Good time for evening momentum. As I sit in my chair, reading the relaunch issue of number 1 from the Adult Illustrated Fantasy Magazine of Heavy Metal published last year, I was taken to the world of a metallic force that speaks of the powering attitude and electrical spark of a supergroup comprising Judas Priest’s Richie Faulkner, Rainbow’s Ronnie Romero, Michael Schenker Group and Accept’s Christopher Williams, and Uriah Heep’s Dave Rimmer. That band is Elegant Weapons.
Since their formation back on October 25, 2022, with original bassist Rex Brown from Pantera and Judas Priest alumnus Scott Travis, the band had unleashed their 2023 debut Horns for Halo and was ranked as one of the best debut albums from Classic Rock Magazine three years ago. Now, here we are, in 2026, as Elegant Weapons are coming back swinging, but this time with vengeance on their latest album, Evolution.
Released on the Exciter label, Evolution sparks this massive electrical energy charging at you, 500 volts of powering inferno, in a way that the group pulls in these incredible blistering, yet skull-crunching, hard rock sounds that come out of the volcanoes, ready to erupt at any second.
‘Holy Roller’ almost sounds like a Hendrix-esque permanenting volume, continuing where he had left off from ‘Foxey Lady’ with a bluesy yet slithering arrangement with grateful riffs and its sci-fi lyrical textures that ease into the powder keg for some excellent wah-wah galoring twists.
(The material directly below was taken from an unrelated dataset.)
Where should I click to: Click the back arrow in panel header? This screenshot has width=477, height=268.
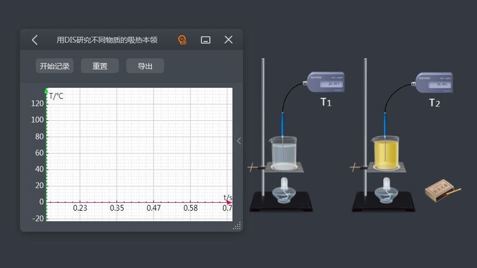coord(35,40)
It’s an excellent page, yet one of the tracks to get you pumping up for more details on what’s to come.
Opening with the ‘Evil Eyes’, the riffs slip into the battlefield, marching towards the council chambers, prepping to destroy the innocent, and attacking the townsfolk; you get the idea. Setting in this barbaric wasteland with ambition and reaching its boiling point to blare out into the night whilst ‘Generation Me’ keeps the blood pressure rising to view the nightmare we’re witnessing and the post-pandemic universes with a massive reality check upon our very eyes.
‘Bridges Burn’ recalls the wonders of UFO’s Strangers in the Night era, honouring Schenker’s playing during his time with the band, adding in that cat-and-mouse chase in the midsection before setting off into space and time with its layered and organ-lifting momentum on ‘Come Back to Me’.
Here, we see Elegant Weapons going in this church-like sermon after embarking on this long, painful journey to find the inner self before heading back into the race, steering in at 600 miles per hour with its Randy Rhoads-like attitude for ‘The Devil Calls’. It’s in your face, synth-driven loophole, and epic-like stories from the Dark Horse comics or from Taarna: The Last Taarakian.
But it does feel like an alternate soundtrack to the anime series Ronin Warriors, with its extra punch as both ‘Mercy of the Fallen’ and ‘Thrown to the Wolves’ raise their guitars from the grave to lend in more heavy attacks whilst laying down the law with some killer improvs. That’s how elegant metallic Weapons are; they don’t mess around, nor do they need a rulebook. They throw the rulebook into the fire and hit their direct target at the right place, at the right time.
Evolution strikes me as a wonderful, yet cannon-blasting release Elegant Weapons have unleashed for 2026. It’s metal, hard rock, and a mind-boggling release the supergroup has put out this year. It may take a while to get into, but damn! These guys have proven to me that they can do no wrong in my book to get metal on its feet and rise with more momentum and more power. Before I close it off, is it just me, or does the album cover bear a tip of the hat to the wonderful covers Metal Hurlant would publish?